ACTION ITEM – For the entries below, print exactly the lines between the line holding "Given: Click the Get in Line heading" and the line holding "Task: Click the color", inclusive, and nothing else.

[Start of Attachment]

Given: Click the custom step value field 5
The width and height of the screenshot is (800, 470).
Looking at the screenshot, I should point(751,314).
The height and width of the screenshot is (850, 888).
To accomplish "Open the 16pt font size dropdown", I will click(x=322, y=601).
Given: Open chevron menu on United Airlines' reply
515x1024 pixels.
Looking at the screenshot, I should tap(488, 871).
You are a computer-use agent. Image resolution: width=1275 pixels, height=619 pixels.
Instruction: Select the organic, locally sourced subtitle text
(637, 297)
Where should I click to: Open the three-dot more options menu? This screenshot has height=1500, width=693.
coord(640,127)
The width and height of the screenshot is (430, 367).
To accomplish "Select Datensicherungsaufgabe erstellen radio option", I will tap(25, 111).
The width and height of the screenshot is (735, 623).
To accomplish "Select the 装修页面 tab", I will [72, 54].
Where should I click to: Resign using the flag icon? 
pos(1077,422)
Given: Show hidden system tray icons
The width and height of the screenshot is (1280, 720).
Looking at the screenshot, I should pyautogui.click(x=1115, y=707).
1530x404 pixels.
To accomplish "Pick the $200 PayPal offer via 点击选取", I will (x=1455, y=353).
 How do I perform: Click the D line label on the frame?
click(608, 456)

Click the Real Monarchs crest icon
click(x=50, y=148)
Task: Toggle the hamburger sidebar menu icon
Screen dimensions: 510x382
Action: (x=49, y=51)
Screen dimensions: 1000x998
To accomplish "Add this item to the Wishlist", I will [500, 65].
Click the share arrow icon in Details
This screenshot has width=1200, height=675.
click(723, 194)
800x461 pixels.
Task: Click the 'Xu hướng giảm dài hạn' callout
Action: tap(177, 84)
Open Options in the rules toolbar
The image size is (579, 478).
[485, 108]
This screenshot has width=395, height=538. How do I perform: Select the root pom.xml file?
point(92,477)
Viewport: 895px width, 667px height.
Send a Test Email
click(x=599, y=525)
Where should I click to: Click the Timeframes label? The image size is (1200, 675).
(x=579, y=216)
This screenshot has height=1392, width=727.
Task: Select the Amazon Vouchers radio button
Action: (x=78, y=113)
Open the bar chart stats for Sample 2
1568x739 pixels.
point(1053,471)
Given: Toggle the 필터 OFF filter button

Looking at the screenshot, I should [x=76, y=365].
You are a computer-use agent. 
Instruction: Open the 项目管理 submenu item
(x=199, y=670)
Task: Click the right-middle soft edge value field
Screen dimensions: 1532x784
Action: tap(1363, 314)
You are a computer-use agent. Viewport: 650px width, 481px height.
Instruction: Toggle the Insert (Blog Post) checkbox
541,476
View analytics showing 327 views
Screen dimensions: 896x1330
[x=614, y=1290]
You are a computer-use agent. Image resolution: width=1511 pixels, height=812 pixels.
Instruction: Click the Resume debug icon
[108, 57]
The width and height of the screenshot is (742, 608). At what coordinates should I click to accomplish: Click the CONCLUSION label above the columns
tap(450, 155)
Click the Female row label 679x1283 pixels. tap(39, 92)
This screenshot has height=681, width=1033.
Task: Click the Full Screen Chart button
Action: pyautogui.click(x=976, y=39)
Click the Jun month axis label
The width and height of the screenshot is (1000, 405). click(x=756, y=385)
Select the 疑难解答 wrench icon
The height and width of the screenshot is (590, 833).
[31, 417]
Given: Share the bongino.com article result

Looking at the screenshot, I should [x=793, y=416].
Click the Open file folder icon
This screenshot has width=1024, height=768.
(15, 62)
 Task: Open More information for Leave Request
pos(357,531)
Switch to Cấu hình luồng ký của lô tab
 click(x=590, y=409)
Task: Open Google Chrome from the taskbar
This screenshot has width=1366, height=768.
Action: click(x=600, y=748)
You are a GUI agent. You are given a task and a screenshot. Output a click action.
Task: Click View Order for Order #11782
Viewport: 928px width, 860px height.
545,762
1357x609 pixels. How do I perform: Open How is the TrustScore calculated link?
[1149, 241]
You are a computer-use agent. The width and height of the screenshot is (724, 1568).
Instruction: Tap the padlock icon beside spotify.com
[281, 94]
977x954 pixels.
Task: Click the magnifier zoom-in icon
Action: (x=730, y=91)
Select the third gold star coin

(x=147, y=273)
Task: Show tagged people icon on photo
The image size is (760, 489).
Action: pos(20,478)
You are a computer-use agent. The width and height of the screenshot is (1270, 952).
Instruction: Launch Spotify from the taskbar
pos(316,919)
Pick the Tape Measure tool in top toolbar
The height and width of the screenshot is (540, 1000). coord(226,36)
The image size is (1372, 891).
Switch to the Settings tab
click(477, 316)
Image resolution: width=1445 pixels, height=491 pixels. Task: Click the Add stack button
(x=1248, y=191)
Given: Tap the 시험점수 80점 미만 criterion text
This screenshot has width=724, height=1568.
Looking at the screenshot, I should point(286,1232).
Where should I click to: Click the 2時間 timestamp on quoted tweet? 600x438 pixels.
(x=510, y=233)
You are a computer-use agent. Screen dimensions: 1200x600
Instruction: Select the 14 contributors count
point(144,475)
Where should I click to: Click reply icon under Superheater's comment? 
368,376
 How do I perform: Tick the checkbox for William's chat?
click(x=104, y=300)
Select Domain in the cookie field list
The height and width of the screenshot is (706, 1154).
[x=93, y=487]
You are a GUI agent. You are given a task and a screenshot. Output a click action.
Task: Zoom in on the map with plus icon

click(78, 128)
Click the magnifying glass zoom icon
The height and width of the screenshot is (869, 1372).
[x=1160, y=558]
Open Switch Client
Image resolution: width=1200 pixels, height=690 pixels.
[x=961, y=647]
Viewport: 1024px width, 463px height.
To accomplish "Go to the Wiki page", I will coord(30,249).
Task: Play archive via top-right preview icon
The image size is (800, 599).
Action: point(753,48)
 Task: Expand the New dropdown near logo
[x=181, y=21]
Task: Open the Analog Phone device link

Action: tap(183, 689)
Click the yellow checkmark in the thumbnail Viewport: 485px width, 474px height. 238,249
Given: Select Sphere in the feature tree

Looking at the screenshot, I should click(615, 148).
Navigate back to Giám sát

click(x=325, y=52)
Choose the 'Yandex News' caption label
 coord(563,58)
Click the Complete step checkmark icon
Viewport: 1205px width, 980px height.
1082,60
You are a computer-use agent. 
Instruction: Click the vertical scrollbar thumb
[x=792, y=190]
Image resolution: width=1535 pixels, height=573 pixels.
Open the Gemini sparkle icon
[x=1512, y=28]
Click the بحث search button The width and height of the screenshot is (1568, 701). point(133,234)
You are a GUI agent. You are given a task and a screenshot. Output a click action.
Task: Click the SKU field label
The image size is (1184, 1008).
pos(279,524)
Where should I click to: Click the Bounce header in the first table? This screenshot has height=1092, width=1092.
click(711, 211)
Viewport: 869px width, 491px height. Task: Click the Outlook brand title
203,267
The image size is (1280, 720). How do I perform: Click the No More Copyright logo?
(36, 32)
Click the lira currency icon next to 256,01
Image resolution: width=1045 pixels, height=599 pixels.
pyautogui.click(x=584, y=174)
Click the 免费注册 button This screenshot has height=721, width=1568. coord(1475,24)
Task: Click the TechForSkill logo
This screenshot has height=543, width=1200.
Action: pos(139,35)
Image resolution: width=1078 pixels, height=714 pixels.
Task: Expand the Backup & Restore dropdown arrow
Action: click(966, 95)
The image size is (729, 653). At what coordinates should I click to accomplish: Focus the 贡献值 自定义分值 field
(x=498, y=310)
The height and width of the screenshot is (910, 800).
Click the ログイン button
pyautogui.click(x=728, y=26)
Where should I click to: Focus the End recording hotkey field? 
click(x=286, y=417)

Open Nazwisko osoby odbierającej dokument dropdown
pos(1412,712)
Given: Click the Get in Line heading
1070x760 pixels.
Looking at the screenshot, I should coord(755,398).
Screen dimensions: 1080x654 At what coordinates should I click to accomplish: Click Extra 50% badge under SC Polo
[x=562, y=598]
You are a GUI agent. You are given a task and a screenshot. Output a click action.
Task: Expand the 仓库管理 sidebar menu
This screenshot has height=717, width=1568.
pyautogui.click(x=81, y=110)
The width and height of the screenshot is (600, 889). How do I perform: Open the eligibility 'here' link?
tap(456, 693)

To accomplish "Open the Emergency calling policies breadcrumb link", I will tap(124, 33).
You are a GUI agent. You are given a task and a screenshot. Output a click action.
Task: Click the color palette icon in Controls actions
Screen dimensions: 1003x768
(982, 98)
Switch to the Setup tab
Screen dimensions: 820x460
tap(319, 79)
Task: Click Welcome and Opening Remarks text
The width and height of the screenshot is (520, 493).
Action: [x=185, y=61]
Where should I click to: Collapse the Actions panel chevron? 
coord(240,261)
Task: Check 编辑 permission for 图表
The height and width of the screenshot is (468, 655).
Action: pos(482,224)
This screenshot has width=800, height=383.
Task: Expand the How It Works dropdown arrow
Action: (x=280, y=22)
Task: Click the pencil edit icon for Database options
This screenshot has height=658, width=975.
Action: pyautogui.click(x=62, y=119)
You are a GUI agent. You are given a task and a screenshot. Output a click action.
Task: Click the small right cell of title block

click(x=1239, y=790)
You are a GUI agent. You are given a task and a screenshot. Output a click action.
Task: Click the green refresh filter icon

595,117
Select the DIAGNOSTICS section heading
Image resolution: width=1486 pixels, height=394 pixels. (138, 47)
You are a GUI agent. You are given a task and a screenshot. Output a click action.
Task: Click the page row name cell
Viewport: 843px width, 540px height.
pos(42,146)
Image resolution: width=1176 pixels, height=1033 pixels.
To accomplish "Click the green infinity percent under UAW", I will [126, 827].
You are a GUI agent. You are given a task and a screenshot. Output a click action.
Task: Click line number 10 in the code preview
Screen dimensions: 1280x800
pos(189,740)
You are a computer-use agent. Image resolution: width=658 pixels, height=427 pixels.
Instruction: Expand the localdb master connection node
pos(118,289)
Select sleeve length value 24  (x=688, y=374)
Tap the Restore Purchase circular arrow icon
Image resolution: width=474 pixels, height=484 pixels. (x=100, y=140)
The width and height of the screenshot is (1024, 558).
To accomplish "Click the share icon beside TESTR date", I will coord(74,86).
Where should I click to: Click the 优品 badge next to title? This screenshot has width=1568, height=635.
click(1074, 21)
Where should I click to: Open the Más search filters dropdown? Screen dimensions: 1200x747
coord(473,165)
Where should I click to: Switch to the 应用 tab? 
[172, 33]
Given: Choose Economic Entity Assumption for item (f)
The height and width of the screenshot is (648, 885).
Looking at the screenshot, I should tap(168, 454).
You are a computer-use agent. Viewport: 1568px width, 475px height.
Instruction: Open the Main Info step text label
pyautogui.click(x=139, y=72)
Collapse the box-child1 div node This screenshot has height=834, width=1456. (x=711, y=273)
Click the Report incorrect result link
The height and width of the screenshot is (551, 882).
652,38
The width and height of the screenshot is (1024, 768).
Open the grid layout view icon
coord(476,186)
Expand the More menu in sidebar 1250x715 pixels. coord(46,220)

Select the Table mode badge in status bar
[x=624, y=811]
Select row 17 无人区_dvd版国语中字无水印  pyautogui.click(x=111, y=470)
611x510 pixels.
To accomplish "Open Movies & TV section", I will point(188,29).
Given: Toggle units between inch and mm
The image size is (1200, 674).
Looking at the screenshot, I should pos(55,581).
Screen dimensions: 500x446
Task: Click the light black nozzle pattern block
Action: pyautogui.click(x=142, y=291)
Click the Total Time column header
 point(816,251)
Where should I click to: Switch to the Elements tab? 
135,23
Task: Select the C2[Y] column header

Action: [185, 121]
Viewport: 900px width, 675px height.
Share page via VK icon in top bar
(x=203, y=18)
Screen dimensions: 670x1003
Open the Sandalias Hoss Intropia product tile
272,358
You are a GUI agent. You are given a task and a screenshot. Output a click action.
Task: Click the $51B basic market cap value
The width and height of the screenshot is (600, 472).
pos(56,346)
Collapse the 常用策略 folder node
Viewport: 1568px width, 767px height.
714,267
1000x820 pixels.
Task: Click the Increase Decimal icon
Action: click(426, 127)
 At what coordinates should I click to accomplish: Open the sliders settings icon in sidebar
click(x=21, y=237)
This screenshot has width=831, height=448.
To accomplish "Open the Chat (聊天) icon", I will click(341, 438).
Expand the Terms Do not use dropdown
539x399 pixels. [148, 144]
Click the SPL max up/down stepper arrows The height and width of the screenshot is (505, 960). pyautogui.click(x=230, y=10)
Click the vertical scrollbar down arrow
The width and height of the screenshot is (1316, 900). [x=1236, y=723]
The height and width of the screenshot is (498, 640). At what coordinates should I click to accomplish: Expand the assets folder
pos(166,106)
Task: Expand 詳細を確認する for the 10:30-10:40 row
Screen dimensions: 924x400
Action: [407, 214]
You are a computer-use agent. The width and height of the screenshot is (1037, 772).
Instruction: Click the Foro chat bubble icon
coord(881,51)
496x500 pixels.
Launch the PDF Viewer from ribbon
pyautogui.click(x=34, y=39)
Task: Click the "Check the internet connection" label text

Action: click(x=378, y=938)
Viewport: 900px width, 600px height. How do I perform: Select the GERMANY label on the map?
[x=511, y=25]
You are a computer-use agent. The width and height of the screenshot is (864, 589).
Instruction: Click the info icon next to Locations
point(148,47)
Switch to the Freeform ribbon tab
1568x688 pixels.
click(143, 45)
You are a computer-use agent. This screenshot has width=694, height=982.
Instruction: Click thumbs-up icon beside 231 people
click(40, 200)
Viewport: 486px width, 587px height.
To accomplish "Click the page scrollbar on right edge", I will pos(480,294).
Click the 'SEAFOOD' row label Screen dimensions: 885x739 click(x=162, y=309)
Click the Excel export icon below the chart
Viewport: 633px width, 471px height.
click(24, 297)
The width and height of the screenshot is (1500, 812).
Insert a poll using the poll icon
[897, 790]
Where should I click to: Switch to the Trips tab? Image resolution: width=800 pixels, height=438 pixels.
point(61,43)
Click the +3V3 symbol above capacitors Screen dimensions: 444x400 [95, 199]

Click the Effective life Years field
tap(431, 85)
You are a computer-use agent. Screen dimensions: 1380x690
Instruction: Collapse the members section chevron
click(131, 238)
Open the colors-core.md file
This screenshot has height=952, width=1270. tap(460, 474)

[End of Attachment]

SOLUTION TO THIS TASK –
Given: Click the Get in Line heading
1070x760 pixels.
Looking at the screenshot, I should coord(755,398).
Screen dimensions: 1080x654 At what coordinates should I click to accomplish: Click Extra 50% badge under SC Polo
[x=562, y=598]
You are a GUI agent. You are given a task and a screenshot. Output a click action.
Task: Expand the 仓库管理 sidebar menu
This screenshot has height=717, width=1568.
pyautogui.click(x=81, y=110)
The width and height of the screenshot is (600, 889). How do I perform: Open the eligibility 'here' link?
tap(456, 693)

To accomplish "Open the Emergency calling policies breadcrumb link", I will tap(124, 33).
You are a GUI agent. You are given a task and a screenshot. Output a click action.
Task: Click the color palette icon in Controls actions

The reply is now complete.